Line by line, repeat the data below exactly, beginning at the first line and ending at the line with "Условия доставки (177, 2002)". Omit pictures.

─── DATA FOR THE TASK

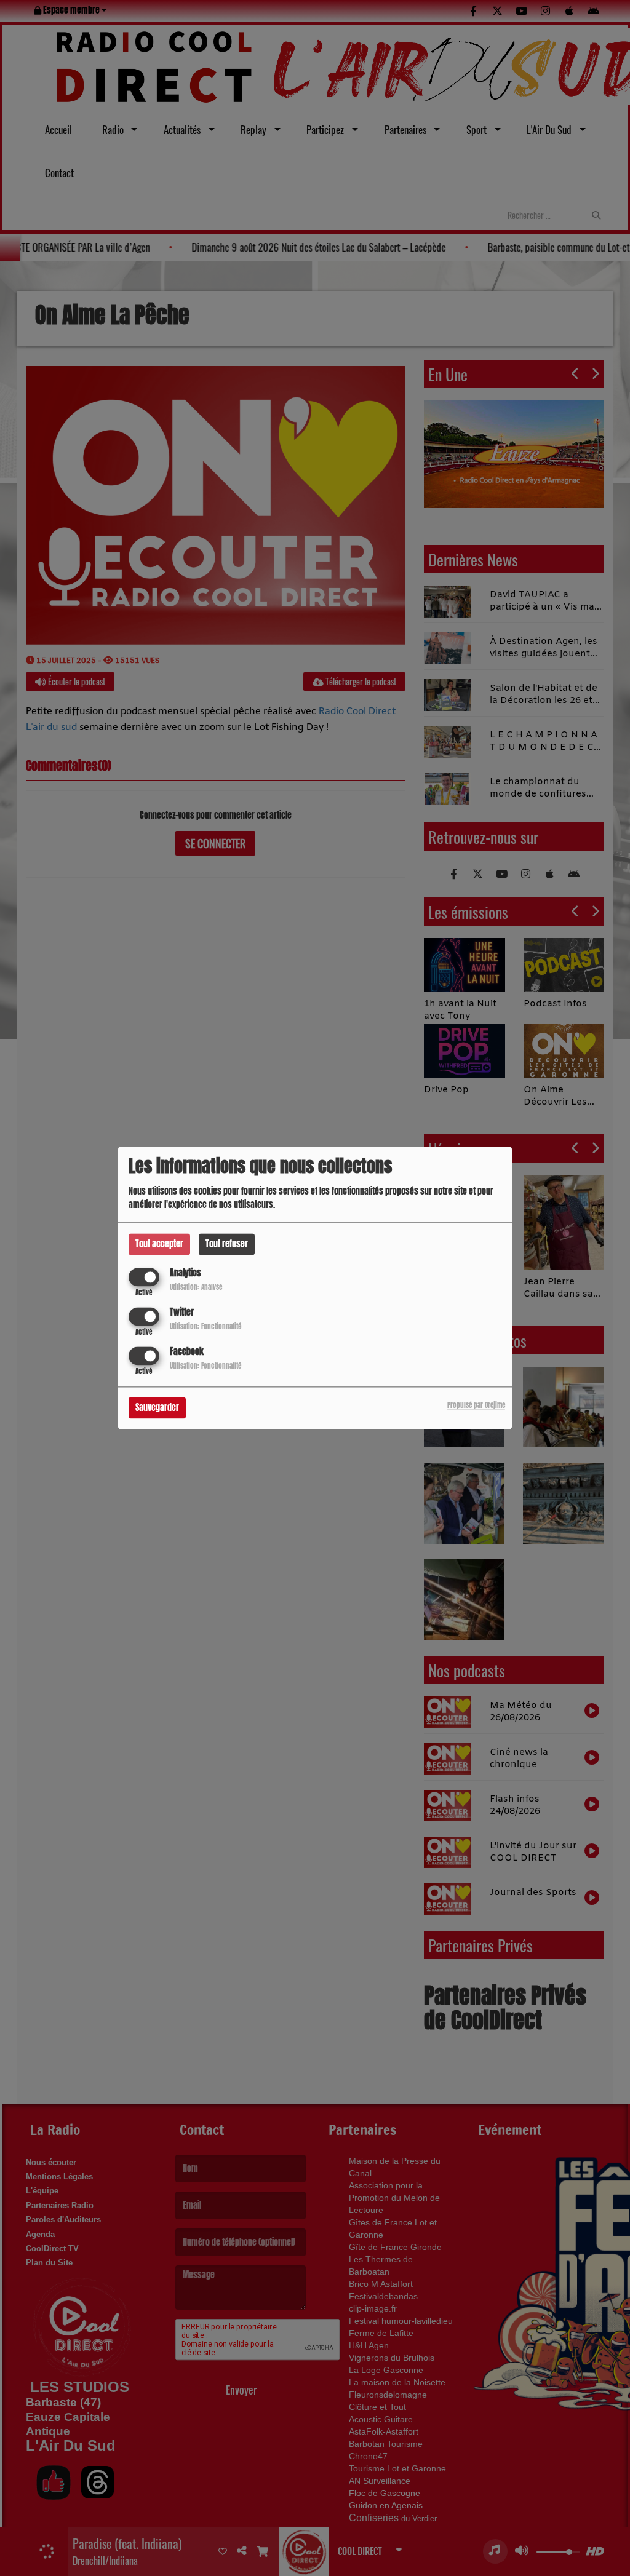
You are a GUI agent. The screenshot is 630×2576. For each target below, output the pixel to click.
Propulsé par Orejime (476, 1406)
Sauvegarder (157, 1408)
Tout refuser (226, 1244)
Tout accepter (159, 1244)
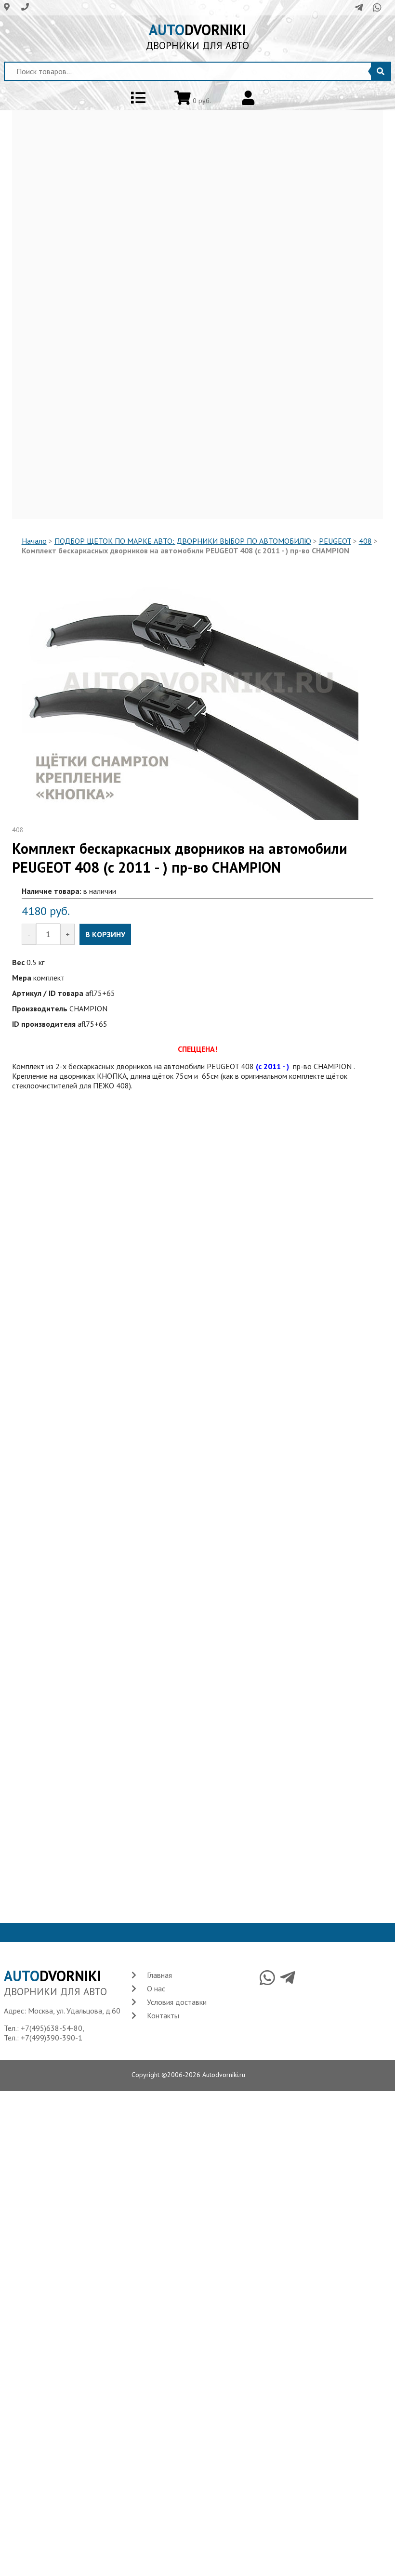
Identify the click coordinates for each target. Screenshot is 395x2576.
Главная (159, 1975)
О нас (156, 1988)
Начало (34, 541)
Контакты (163, 2015)
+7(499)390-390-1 (51, 2037)
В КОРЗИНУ (105, 934)
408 (365, 541)
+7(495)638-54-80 (51, 2028)
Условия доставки (177, 2002)
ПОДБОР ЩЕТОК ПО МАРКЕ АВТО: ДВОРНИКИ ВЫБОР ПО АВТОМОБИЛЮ (182, 541)
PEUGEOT (335, 541)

──────

▶ **YOUR SOLUTION**
You are a GUI agent. The screenshot is 630×2576. For each target below, output the pixel to click.
Propulsé par Orejime (476, 1406)
Sauvegarder (157, 1408)
Tout refuser (226, 1244)
Tout accepter (159, 1244)
Identify the click coordinates for each target. Screenshot is 395x2576.
Главная (159, 1975)
О нас (156, 1988)
Начало (34, 541)
Контакты (163, 2015)
+7(499)390-390-1 (51, 2037)
В КОРЗИНУ (105, 934)
408 (365, 541)
+7(495)638-54-80 (51, 2028)
Условия доставки (177, 2002)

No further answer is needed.